Boston's Súgán Theatre Company presents the New England premiere of Marina Carr's play On Raftery's Hillas the third and final offering of their 2002-2003 season. The run continues through April 19th at the BCA Theatre in the Boston Center for the Arts where they are one of the resident companies.
This play, commissioned by director Garry Hynes for Ireland's Druid Theatre, was part of the Kennedy Center's Arts from Ireland festival three years ago. The Súgán (pronounced Sue Gone) Theatre was the first to present Carr's work in North America with their production of her Susan Smith Blackburn Award winning play Portia Coughlan in 1998.
This highly regarded company, now in its 11th season, is dedicated to contemporary Irish plays, presenting works by Samuel Beckett, Brian Friel and Frank McGuinness as well as introducing emerging writers such are Carr, Conor McPherson and Martin McDonagh.
Grandmother Shalome, played like an aging fairy by Súgán's artistic director Carmel O'Reilly, packs her suitcase everyday, lugs it down the stairs and drags herself to the gate at the end of the lane. Someone always fetches her back, but not before she falls into the pig sty or tangles with a briar bush. Shalome is trying to run away to her father's house, though he's long gone, or into the arms of one of the romantic courtiers from her youth, who may have never existed at all.
Her grandchildren also dream of escape from Raftery's Hill. Grandson Ded (Shawn Sturnick) retreats into madness, seeking refuge from his father in the dung filled cattle shed. Dinah (Melinda Lopez), the older of the two girls by a generation, retreats into a complacency and resignation from which there is no turning back. Her dream is that Sorrel (Emily Knapp) whom she's looked after and protected for eighteen years will marry her intended and leave the hill for good.
The two outsiders, Dara Mood (Ciaran Crawford) who comes courting, and Isaac Dunn (John Morgan) who, but for Red, has no company other than his elderly cantankerous cat, offer a welcome respite. They also provide the clue that the farm could be turned around and made to produce something besides misery.
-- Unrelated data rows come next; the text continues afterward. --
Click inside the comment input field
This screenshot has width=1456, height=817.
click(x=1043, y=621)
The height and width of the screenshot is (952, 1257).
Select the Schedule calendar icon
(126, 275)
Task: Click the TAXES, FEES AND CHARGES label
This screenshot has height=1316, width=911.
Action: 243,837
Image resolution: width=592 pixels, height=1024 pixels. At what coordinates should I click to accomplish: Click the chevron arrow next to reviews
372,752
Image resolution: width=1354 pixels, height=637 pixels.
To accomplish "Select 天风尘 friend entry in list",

Director Eric Engel does the best he can, and the cast, too, rise to the occasion when called upon, particularly Knapp and Lopez. The events are eventful enough, but the telling of the tale lacks a poetry of place, of language and of idea. The presumption is that what's unfolding here is tragic and inevitable, underscored by Red's name checking the Greek gods in his own defense. If it were truly so, Carr wouldn't need to prompt us. The storytelling is all here, in two extremely well crafted acts, but the insights to lift it beyond supermarket tabloid headlines are missing.
On Raftery's Hill presented by The Súgán Theatre Company at the BCA Theatre, Boston Center for the Arts, 539 Tremont Street now through April 19th. Performances are Wednesdays and Thursdays at 7:30pm, Fridays and Saturdays at 8pm, Sundays at 3pm and Saturday, April 19th at 4pm. For tickets visit the box office at Boston Center for the Arts or call (617) 426-2787. Tickets are also available (cash only) at "BosTix" in Copley Square or Faneuil Hall Marketplace. For additional information: www.sugan.org.
Special appearance: Playwright Marina Carr, author of On Raftery's Hill, will attend the Súgán Theatre production of On Raftery's Hill on Friday, April 11 and there will be a talkback with the audience after the performance.